▶ DATA RECORDS
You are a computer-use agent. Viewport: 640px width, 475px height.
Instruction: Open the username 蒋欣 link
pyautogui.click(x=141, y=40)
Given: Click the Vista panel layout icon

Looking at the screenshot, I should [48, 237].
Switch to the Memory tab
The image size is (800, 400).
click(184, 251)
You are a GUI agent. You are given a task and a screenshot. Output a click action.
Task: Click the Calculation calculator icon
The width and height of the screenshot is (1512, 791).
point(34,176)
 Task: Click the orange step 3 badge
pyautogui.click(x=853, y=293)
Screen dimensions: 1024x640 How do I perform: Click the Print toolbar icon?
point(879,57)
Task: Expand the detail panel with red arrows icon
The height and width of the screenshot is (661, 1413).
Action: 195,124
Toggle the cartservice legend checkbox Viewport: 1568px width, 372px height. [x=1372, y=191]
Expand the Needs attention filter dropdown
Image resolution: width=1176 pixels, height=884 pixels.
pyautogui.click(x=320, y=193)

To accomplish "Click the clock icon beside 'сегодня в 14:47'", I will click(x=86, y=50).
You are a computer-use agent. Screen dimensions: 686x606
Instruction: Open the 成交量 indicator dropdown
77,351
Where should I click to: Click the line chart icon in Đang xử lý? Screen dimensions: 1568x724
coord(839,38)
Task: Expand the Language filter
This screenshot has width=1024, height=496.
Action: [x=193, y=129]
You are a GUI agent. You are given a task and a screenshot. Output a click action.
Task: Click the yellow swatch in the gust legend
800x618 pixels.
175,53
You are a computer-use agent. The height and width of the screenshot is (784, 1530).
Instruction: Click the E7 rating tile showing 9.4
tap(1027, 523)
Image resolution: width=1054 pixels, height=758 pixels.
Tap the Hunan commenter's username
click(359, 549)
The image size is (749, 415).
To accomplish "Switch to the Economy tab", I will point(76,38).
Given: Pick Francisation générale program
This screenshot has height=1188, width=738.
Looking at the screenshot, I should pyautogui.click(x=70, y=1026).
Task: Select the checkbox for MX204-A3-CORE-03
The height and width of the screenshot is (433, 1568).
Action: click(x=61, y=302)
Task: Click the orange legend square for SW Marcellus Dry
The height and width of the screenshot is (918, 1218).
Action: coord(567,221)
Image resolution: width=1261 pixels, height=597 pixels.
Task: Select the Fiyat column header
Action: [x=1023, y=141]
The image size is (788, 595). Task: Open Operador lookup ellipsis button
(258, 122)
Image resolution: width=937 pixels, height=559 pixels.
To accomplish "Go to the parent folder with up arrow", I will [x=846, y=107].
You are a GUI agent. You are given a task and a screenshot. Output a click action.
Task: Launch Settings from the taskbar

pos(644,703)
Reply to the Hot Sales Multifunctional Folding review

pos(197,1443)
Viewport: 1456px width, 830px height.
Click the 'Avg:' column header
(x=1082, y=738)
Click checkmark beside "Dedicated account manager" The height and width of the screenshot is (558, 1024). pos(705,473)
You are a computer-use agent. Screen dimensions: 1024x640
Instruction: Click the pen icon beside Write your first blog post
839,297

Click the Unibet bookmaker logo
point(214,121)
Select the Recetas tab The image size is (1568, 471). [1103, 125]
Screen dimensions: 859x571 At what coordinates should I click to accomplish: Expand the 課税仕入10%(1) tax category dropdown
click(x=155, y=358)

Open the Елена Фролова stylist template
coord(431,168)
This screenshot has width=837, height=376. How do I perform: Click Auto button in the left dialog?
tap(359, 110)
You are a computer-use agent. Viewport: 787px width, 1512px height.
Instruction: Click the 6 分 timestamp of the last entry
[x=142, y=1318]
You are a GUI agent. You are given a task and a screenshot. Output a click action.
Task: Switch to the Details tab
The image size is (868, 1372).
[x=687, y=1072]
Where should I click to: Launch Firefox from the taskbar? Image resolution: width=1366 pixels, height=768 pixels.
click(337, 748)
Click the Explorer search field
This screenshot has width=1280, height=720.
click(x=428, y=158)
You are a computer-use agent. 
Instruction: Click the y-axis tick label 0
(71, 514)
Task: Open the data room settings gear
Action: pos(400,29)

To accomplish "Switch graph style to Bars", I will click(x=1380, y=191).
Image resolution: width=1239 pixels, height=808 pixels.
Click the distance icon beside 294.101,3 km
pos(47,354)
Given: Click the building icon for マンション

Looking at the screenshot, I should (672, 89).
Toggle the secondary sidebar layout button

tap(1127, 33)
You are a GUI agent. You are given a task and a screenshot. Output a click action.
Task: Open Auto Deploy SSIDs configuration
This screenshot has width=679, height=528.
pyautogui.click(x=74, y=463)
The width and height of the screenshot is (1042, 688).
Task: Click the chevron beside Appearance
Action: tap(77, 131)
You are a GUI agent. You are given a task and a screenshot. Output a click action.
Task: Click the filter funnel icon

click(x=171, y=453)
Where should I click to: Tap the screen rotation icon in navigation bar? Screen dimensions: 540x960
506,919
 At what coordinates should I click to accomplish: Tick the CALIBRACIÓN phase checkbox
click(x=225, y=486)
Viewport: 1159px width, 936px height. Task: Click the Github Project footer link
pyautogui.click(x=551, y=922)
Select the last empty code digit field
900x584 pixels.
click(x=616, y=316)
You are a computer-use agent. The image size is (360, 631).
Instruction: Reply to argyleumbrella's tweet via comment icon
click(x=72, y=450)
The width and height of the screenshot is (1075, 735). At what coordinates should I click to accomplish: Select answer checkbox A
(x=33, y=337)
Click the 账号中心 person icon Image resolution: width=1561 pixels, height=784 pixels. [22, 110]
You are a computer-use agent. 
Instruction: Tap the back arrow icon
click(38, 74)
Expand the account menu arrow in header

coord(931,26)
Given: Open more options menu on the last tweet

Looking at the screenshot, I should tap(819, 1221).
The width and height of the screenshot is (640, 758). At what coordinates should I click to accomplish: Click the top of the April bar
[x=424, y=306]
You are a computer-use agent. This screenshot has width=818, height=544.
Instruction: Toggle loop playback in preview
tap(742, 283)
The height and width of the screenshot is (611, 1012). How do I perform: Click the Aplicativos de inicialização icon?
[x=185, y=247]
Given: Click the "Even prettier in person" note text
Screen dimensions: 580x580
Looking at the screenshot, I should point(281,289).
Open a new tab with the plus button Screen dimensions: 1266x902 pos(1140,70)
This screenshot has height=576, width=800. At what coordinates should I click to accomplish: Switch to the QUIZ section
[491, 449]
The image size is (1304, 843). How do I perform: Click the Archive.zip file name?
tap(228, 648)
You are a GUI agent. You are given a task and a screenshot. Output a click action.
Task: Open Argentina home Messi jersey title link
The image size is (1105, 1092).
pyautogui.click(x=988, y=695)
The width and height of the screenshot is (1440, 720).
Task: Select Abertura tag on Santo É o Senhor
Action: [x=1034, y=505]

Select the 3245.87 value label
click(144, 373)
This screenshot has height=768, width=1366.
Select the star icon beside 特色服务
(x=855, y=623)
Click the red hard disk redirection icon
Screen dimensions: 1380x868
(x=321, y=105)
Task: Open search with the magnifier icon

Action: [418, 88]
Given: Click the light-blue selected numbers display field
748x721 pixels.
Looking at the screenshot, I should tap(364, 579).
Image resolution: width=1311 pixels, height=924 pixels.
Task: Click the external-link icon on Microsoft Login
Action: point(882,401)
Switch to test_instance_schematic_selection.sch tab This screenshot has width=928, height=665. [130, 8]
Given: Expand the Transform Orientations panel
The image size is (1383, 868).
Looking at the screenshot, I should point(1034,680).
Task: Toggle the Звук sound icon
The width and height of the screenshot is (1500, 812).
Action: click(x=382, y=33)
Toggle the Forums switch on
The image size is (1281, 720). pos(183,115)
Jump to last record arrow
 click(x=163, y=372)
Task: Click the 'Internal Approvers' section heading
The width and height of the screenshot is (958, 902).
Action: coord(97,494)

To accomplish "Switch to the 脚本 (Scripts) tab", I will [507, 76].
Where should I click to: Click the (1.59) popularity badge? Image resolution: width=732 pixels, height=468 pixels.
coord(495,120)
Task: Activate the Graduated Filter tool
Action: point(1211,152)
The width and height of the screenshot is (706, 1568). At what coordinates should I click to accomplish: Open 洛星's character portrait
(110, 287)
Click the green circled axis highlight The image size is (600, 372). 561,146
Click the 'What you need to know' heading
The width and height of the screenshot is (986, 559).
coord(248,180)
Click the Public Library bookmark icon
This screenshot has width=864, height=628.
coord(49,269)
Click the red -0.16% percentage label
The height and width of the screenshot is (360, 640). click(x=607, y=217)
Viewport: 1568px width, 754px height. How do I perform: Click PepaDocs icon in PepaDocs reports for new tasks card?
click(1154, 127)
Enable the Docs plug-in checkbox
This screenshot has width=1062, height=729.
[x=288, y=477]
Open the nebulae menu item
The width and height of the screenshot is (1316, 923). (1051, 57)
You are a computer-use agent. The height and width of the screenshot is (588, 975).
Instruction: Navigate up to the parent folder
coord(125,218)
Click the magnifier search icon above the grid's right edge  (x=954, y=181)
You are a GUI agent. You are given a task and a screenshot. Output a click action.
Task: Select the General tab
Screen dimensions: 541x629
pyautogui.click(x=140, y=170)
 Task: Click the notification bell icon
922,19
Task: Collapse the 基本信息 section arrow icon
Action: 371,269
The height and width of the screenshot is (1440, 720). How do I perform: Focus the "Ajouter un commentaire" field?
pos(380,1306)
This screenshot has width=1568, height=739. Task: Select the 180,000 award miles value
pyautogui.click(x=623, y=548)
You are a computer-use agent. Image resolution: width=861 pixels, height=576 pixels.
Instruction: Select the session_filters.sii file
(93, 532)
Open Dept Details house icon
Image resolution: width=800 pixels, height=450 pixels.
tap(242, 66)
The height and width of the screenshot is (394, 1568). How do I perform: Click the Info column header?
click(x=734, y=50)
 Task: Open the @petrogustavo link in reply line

▶ PROBLEM DESCRIPTION
Copy out only the lines from the one containing "The height and width of the screenshot is (394, 1568)." down to the last line of the material, keeping both ends.

▶ ANSWER BOX
The height and width of the screenshot is (394, 1568). How do I perform: Click the Info column header?
click(x=734, y=50)
 Task: Open the @petrogustavo link in reply line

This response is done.